Place: MHS supports military's ability to have overmatch against foes

  • Published
  • By John Ingle
  • 82nd Training Wing Public Affairs

Sheppard Air Force Base – In the midst of swirling change at the 82nd Medical Group – a brand-new, state-of-the-art facility under construction and a transition to the Defense Health Agency – the DHA’s top doc delivered a clear message to Sheppard AFB’s combat medics during an all-call meeting March 22, 2021 – everything they do is in support of the National Defense Strategy.

Lt. Gen. (Dr.) Ronald Place, DHA director and 35-year Army veteran, said today’s threats are real, whether they’re a Russian Tu-95 Bear incursion in the Alaskan Air Defense Identification Zone or Chinese destroyers challenging the U.S. Navy in the South China Sea.
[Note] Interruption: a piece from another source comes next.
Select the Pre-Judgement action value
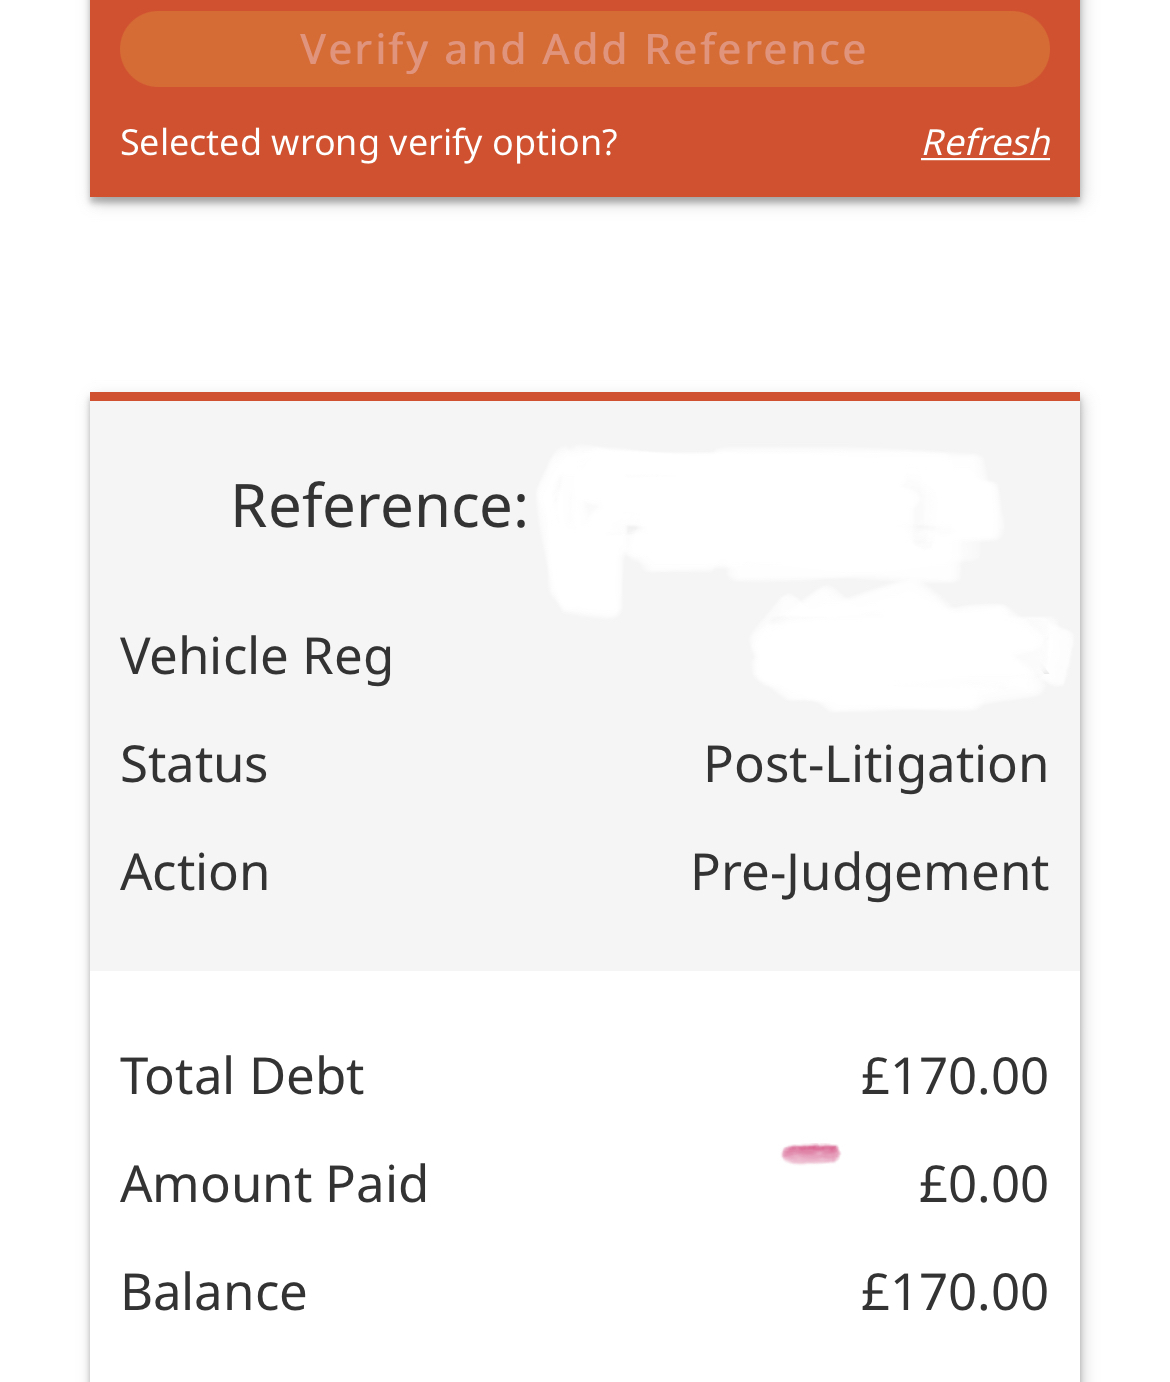 [x=869, y=872]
“This whole idea that there is (one) super power and everybody else is just nonsense,” he said. “There are real threats out there, and everything we do in the Military Health System better supports our ability to have overmatch – to make fighting with the United States so painful, nobody wants to do it.”

So, he asked, how do those in the Military Health System fit in to it?

The general showed two pictures side by side: One of a C-130 loaded with paratroopers preparing for a training jump, and the other of a military surgical team at work. He said the first represented the medical readiness of the force to fight and win, while the second symbolized the readiness of the medical force for fulfill its role supporting military operations.

Over the past year, COVID-19 has been the No. 1 cause for nondeployability or lost work days from Restriction of Movement, Place said. He cited the USS Theodore Roosevelt’s six-week stay in port at Guam after 1,500 personnel contracted the virus as a recent example of the primary causal factor in a non-ready force. Traditionally, ailments that result in lost days include lower back pain, knee pain and shoulder pain.

“It’s all about getting it right,” he said. “It’s not about the after, it’s about the preventing. It’s about keeping people ready to go.”

Place used music to illustrate his next point, first with the image of a record player and vinyl record. Much like the transition over the years from record players to digital music today, medicine has had advancements to make it even better than before. For example, he said laparoscopic procedures weren’t an option when he was a resident in the 1980s. Now, many procedures are done without the need to “open up” a patient.

But because of the complexities of today’s medicine, each individual piece of the medical team has to fit together, much like an orchestra. Place said that’s why it matters that equipment in a forward field hospital matches what is going to be onboard a aeromedical evacuation transport. He said depending on where the military operation is, the environment or situation, another instrument could play the lead in this medical symphony.

“The point is that every single piece of this complex instrument that is military health care matters,” he said. “Every single piece. It has to fit together, and it has to communicate with each other, and it has to make sense.”

Place said there are four priorities that help the medical apparatus fit into the NDS:

• Great outcomes – a medically ready force with the ability to execute the mission all day, every day;
• Ready medical force – no matter what the clinical function, the responsibility of the MHS is to ensure mission readiness;
• Satisfied patients – reveal the value patients place on MHS care reflecting how well staff works together makes a difference in their lives; and,
• Fulfilled staff – feeling the same joy and sense of purpose today compared to when first entering medical field.

In closing, Place thanked the 82nd MDG combat medics for the care they provide to America’s sons and daughters serving around the world. He shared that his wife, children, and grandchildren all get their care in the MHS. Place’s youngest son is currently on his second tour in the Korean DMZ.

“When I talk about overmatch, that’s one of the reasons I talk about overmatch. The Department of Defense is expensive – $700 billion a year. That’s a lot of cash. What’s more expensive than that?” he asked, listing the different monetary costs of waging war. “But what’s more expensive than that? Losing. Losing would be more expensive.”

Place resolved that everything the 82nd MDG and MHS does directly supports the efforts of the DoD in a legal, moral and ethical fashion to make sure the U.S. military is the most powerful in the world.